The big concern right now is deer ticks, and it’s not just Lyme disease, but illnesses far more frightening, according to Mark Cooper, director of the Westport Weston Health District (WWHD).
Just back from a workshop at the Connecticut Agricultural Experiment Station in New Haven, WWHD Director of Community Health Monica Wheeler said deer ticks can carry several other organisms and viruses that make Lyme pale in comparison.
One is babesiosis, which can cause malaria-like symptoms of cyclical fevers. Unlike Lyme, for which treatment requires a regimen of the heavy-duty antibiotic doxycycline, babeseosis requires anti-malaria drugs and quinine, as well as antibiotics, Wheeler said.
Another organism present in deer ticks is anaplasmosis, “an organism very similar to Lyme,” only it targets the white blood cells, causing them to increase in number.
Another virus is borrelia miyamatoi. Like Lyme, infection symptoms include fever, headache, joint pain and fatigue, and severe neurological complications have been recorded, according to the Centers for Disease Control (CDC) in Atlanta, Ga.
Wheeler said another very rare and potentially lethal illness is the Powassan virus.
“Only 60 cases recorded in the United States, none in Connecticut,” she said.
“There was a case in New York where somebody died,” Wheeler said about the virus that attacks the central nervous system, causing meningitis and encephalitis.
According to the CDC, most of the Powassan cases over the past decade cases have occurred in the Northeast and Great Lakes region.

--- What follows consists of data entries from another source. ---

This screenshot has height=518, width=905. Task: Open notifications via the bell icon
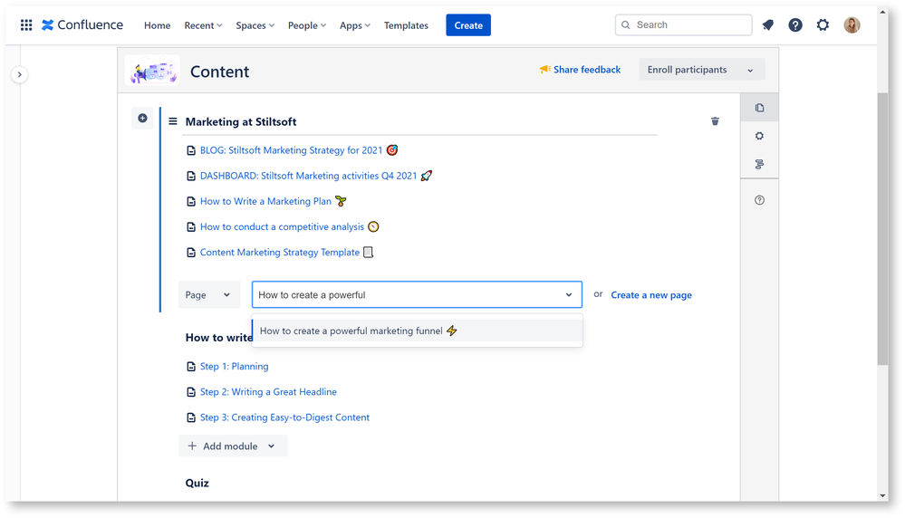pos(767,24)
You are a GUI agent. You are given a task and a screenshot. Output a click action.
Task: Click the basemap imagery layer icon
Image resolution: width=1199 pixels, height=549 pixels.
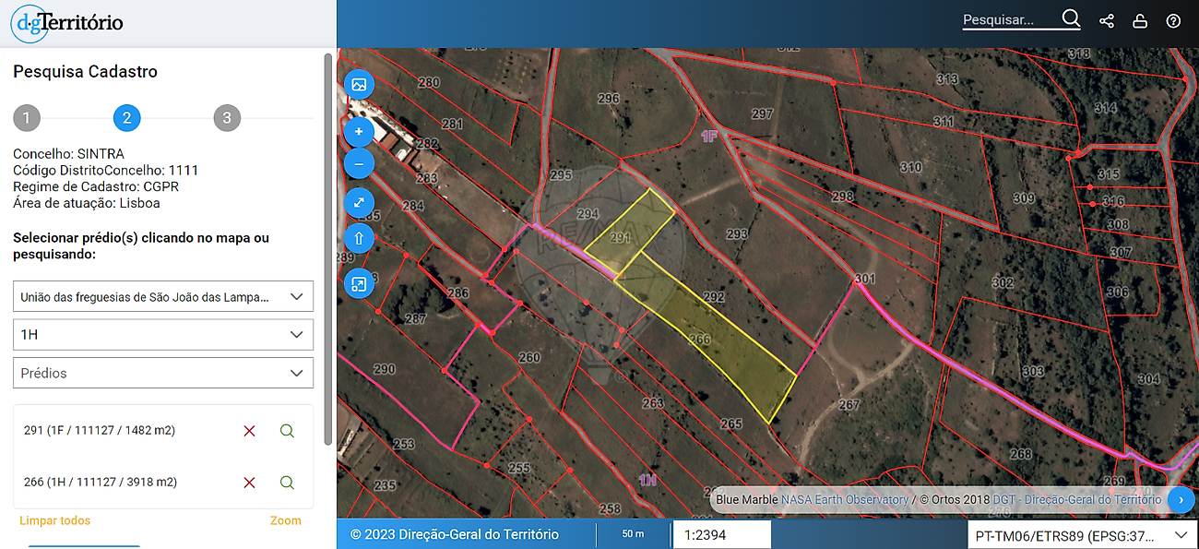coord(359,85)
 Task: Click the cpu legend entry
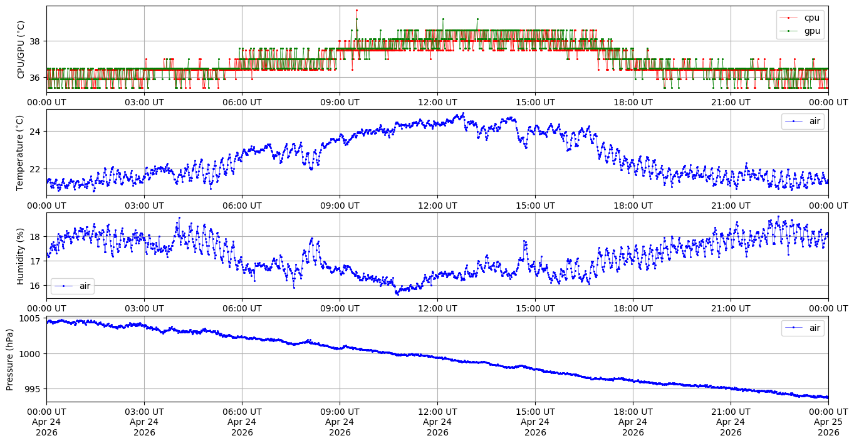coord(800,18)
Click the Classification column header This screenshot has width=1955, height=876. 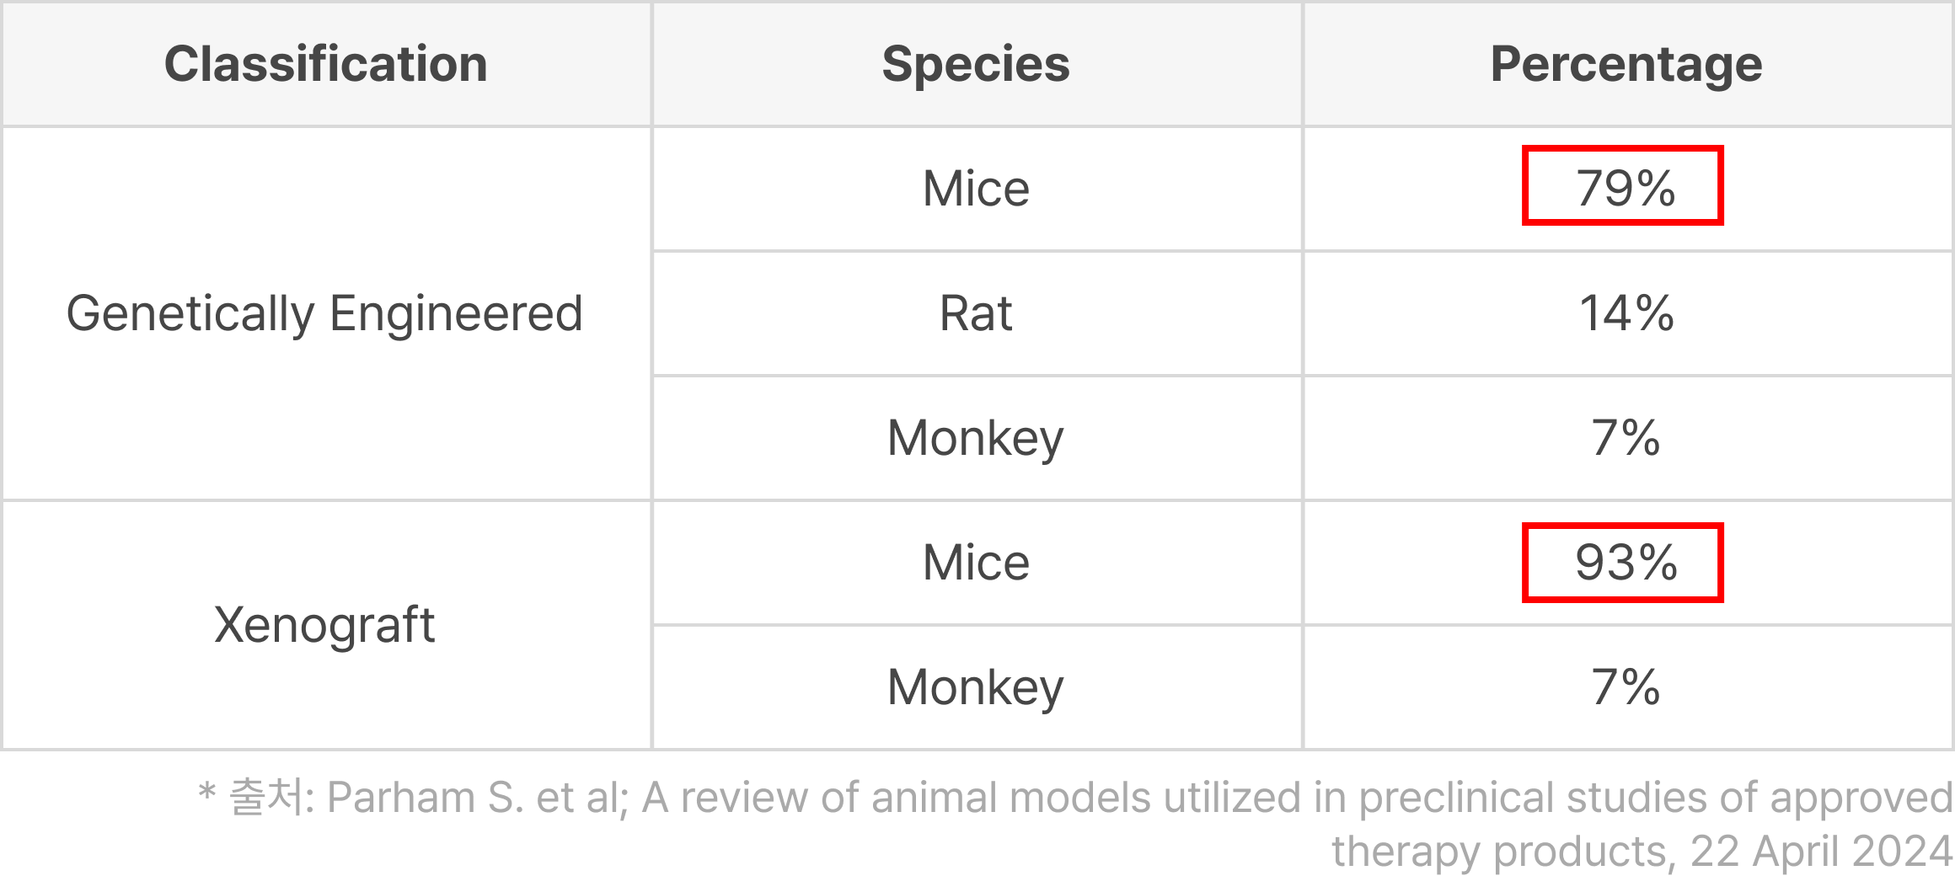pos(325,64)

Signs of infection can include fever, headache, vomiting, weakness, confusion, seizures and memory loss.
“You can only treat it supportively,” Wheeler said.
That means intravenous fluids and medications to reduce brain swelling, as well as respiratory support.
For local residents heading to the Hamptons or Long Island’s east end, Wheeler also cautioned about “the Lone Star tick” present there, “and it’s moving north.”
“It has a bright, white star on it, and it carries a southern tick associated rash illness similar to Lyme, only a much bigger rash.”
Despite potential tick risks, Cooper and Wheeler say the last thing they want to do is to scare people indoors, but to use common sense precautions when gardening, cutting the lawn or hiking.
“We want to encourage people to get out and be active to combat obesity, to get off the couch,” Cooper said.
“Just make sure to cover exposed skin and use insect repellents if you are working in the garden. Use some common sense, the same way you should to protect against West Nile in late summer.”
Late summer and early fall are when cases of West Nile are typically reported, Cooper said.
Wheeler said hikers, for example, should stay in sunny areas and on paths “and do a daily tick check no matter where you’re traveling.”
“Make it a habit if you’re outside, cutting the lawn or in the garden,” she said. “The first thing you should do when you come inside is to take your clothes off and put them in the dryer.
“That will kill the ticks because they don’t like dry heat, and it doesn’t give the ticks enough time to bite you.”
“It’s also recommend you get into a shower within two hours of coming in,” Wheeler added. “My recommendation is to do it right away. It’s the most effective personal protective measure.”
Cooper said that if one spots a tick and removes it, instead of flushing it down the toilet, he or she should take it to the WWHD, which will send it out to be tested for different viruses.